Deleuze sees the situation similarly. “we saw that Deleuze's chief concern with the Kantian schema was that by providing conditions of possibility that simply mirrored the functions of judgment, Kant was only able to offer a theory of the conditioning of experience, rather than to actually explain the genesis of experience itself.” (199) [Hegel thinks we need to go beyond finite thought, which thinks force in terms of possibility and actuality being separate, but this leads to tautologous explanations. Deleuze thinks Kant in giving the conditions for understanding only repeats the functioning of judgment and is unable to explain the genesis of experience. But for Deleuze we need to go beyond the conditioning (of possibility) of experience and go to the actuality of its genesis.] But virtuality and possibility are not the same. Possibility is opposed to reality, but virtuality is real. But conceptually the possible has all the same features as the actual, except one is existing and the other not.
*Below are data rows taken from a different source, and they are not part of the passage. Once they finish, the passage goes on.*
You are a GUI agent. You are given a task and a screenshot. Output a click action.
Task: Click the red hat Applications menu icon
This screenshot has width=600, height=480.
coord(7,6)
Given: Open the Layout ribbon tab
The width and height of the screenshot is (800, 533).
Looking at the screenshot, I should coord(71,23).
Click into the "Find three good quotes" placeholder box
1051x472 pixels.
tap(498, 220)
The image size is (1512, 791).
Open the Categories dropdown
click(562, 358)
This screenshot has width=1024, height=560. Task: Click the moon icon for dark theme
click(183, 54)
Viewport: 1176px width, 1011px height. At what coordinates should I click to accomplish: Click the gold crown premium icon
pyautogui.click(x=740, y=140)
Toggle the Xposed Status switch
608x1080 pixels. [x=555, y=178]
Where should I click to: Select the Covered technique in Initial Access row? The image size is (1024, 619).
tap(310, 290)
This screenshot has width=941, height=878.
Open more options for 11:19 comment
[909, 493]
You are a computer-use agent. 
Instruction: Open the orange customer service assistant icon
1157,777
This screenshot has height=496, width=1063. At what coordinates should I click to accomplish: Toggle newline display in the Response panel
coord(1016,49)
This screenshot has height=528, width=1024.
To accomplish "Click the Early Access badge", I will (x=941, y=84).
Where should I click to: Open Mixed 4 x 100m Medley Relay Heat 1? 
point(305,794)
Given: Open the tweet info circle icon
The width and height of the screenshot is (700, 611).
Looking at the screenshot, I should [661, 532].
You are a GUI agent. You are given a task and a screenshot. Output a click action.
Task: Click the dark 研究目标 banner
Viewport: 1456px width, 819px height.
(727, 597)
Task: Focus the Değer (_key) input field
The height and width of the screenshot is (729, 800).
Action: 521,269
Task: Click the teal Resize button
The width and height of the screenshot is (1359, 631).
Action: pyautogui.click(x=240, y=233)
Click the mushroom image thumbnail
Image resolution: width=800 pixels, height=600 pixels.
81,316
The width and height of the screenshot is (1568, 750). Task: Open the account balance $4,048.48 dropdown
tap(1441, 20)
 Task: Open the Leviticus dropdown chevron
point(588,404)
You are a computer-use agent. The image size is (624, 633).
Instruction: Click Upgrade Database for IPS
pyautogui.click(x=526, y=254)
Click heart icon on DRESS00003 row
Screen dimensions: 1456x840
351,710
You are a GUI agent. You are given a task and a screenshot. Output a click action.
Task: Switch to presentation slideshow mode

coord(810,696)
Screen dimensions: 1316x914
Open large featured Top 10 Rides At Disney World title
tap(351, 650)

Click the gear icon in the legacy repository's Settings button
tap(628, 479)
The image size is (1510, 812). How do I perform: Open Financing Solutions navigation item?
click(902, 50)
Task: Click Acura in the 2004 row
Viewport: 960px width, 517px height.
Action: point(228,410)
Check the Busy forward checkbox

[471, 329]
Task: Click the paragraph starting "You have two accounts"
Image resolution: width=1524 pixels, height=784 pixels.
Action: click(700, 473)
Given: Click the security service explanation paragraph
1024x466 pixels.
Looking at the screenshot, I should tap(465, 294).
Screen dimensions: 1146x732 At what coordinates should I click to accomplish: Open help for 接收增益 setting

In these comments, we can see that Deleuze is in agreement with the first movement of the dialectic of force and understanding. If force or law is posited in terms of possibility, then ultimately our explanations become empty. For both thinkers, therefore, the movement from possibility to actuality is the movement from the same to the same and is only a movement in thought. (199)

[Deleuze moves from a view of the transcendental as the same to the transcendental as different. Why would we not next think of these opposites being reconciled in the infinite movement of reason?]


[In order to prevent Deleuze’s notion of the transcendental as different being sublated with it as same, and thus to preserve it as different, as Deleuze wants it,] “Deleuze therefore requires a response to the immanent dialectic that Hegel attributes to force.” (199) To overcome tautologous explanations, consciousness turns to the inverted world, which “completes appearance by providing the "principle of change and alteration" (PS, 97), which was lacking in the realm of law.” (199) Deleuze opposes difference in itself to negativity, so they are in opposition. So perhaps he is using spatializing thinking, and he is “ignorant of infinite thought's reconciliation of these two moments”. (200) “Thus, from a Hegelian point of view, in separating virtual and actual, Deleuze has spatialized their relation.”

 

 

Somers-Hall, Henry (2012) Hegel, Deleuze, and the Critique of Representation. Dialectics of Negation and Difference. Albany: SUNY.